## begin GIVEN ENTRIES
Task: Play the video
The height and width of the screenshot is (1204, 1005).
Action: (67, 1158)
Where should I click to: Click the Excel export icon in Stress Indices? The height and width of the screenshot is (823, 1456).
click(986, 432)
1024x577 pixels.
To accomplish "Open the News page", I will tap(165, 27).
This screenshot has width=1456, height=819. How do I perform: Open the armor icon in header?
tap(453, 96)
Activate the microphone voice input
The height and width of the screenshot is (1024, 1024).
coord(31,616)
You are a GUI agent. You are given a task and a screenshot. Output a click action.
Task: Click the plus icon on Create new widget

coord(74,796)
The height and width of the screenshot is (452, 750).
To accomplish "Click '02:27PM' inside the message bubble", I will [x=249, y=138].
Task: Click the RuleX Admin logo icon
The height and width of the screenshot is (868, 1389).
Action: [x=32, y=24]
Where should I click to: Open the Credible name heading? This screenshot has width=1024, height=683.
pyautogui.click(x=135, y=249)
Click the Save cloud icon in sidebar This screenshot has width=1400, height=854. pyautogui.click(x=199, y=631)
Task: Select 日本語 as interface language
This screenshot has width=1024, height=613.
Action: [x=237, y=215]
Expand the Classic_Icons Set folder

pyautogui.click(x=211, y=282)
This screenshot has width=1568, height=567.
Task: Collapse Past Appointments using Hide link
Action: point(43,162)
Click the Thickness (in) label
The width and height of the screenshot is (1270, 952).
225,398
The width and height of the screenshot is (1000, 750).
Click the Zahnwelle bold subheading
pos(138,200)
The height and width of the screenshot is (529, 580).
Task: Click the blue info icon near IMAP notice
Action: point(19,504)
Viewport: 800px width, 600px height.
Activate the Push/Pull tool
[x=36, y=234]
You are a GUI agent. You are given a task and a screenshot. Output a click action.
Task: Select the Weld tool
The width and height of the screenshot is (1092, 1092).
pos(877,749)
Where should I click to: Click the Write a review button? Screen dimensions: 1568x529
## end GIVEN ENTRIES
TASK OBJECTIVE: Turn the listing above into a numbered list with one line per entry, dropping any blank lines.

THE OUTPUT:
1. Task: Play the video
2. The height and width of the screenshot is (1204, 1005).
3. Action: (67, 1158)
4. Where should I click to: Click the Excel export icon in Stress Indices? The height and width of the screenshot is (823, 1456).
5. click(986, 432)
6. 1024x577 pixels.
7. To accomplish "Open the News page", I will tap(165, 27).
8. This screenshot has width=1456, height=819. How do I perform: Open the armor icon in header?
9. tap(453, 96)
10. Activate the microphone voice input
11. The height and width of the screenshot is (1024, 1024).
12. coord(31,616)
13. You are a GUI agent. You are given a task and a screenshot. Output a click action.
14. Task: Click the plus icon on Create new widget
15. coord(74,796)
16. The height and width of the screenshot is (452, 750).
17. To accomplish "Click '02:27PM' inside the message bubble", I will [x=249, y=138].
18. Task: Click the RuleX Admin logo icon
19. The height and width of the screenshot is (868, 1389).
20. Action: [x=32, y=24]
21. Where should I click to: Open the Credible name heading? This screenshot has width=1024, height=683.
22. pyautogui.click(x=135, y=249)
23. Click the Save cloud icon in sidebar This screenshot has width=1400, height=854. pyautogui.click(x=199, y=631)
24. Task: Select 日本語 as interface language
25. This screenshot has width=1024, height=613.
26. Action: [x=237, y=215]
27. Expand the Classic_Icons Set folder
28. pyautogui.click(x=211, y=282)
29. This screenshot has width=1568, height=567.
30. Task: Collapse Past Appointments using Hide link
31. Action: point(43,162)
32. Click the Thickness (in) label
33. The width and height of the screenshot is (1270, 952).
34. 225,398
35. The width and height of the screenshot is (1000, 750).
36. Click the Zahnwelle bold subheading
37. pos(138,200)
38. The height and width of the screenshot is (529, 580).
39. Task: Click the blue info icon near IMAP notice
40. Action: point(19,504)
41. Viewport: 800px width, 600px height.
42. Activate the Push/Pull tool
43. [x=36, y=234]
44. You are a GUI agent. You are given a task and a screenshot. Output a click action.
45. Task: Select the Weld tool
46. The width and height of the screenshot is (1092, 1092).
47. pos(877,749)
48. Where should I click to: Click the Write a review button? Screen dimensions: 1568x529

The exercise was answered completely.